L’art. 21, comma 1, del Testo unito registro stabilisce che  “Se un atto contiene più disposizioni che non derivano necessariamente, per la loro intrinseca natura, le une dalle altre, ciascuna di esse è soggetta ad imposta come se fosse un atto distinto”. Il comma 2, prevede che: “Se le disposizioni contenute nell’atto derivano necessariamente, per loro intrinseca natura, le une dalle altre, l’imposta si applica come se l’atto contenesse la sola disposizione che dà luogo alla imposizione più onerosa”.
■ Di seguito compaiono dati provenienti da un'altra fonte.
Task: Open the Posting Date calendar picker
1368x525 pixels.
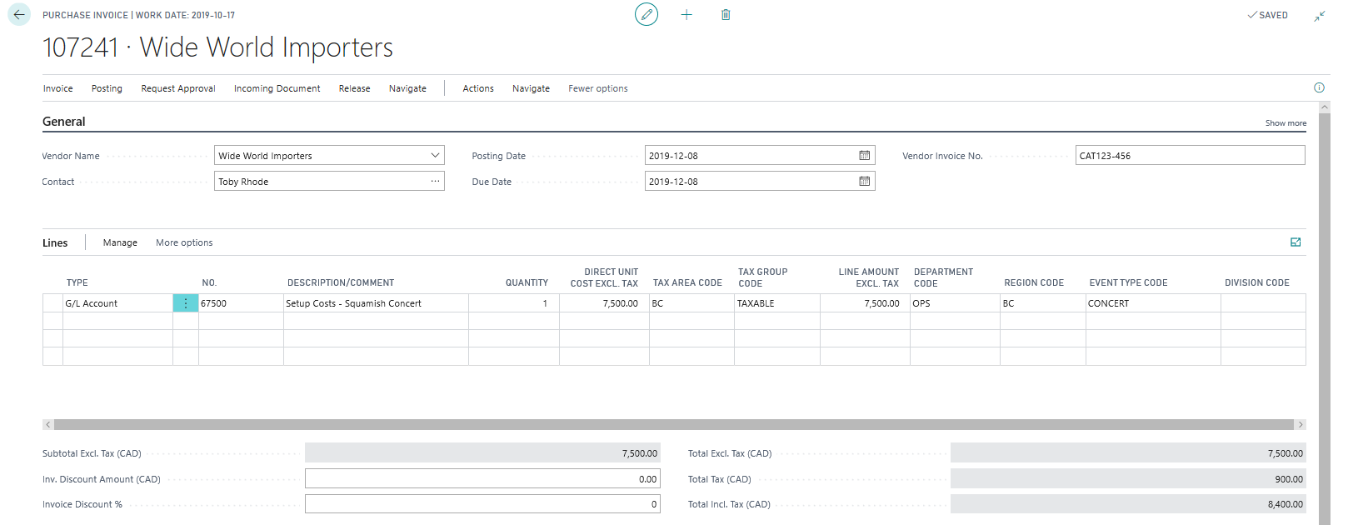Action: point(864,156)
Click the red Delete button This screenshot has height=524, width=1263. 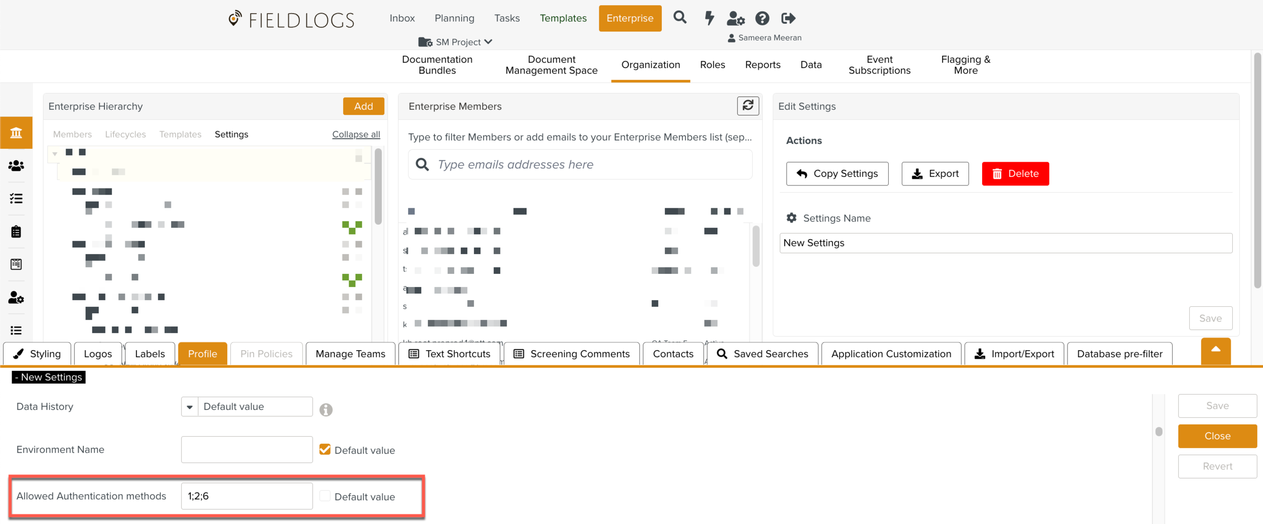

Dunque, la clausola penale contrattuale non è soggetta a autonoma tassazione ai fini dell’imposta di registro come sostiene l’Agenzia. Essa soggiace alla regola dell’imposizione della disposizione più onerosa prevista dal secondo comma della norma citata. Essa ha natura accessoria perché rappresenta una disposizione del tutto dipendente dall’obbligazione principale, senza la quale non esisterebbe; non ha una causa propria e distinta, ma ha una funzione servente e rafforzativa intrinseca al contratto in cui è inserita. Lo scopo della clausola è quello di sostenere l’esatto, reciproco, tempestivo adempimento delle obbligazioni “principali” assunte con il contratto.

Questo il principio di diritto sancito dalla Suprema Corte di Cassazione, con la recentissima sentenza n. 30983 del 7 novembre 2023. Questa decisione è la prima pronuncia della giurisprudenza di legittimità sul tema.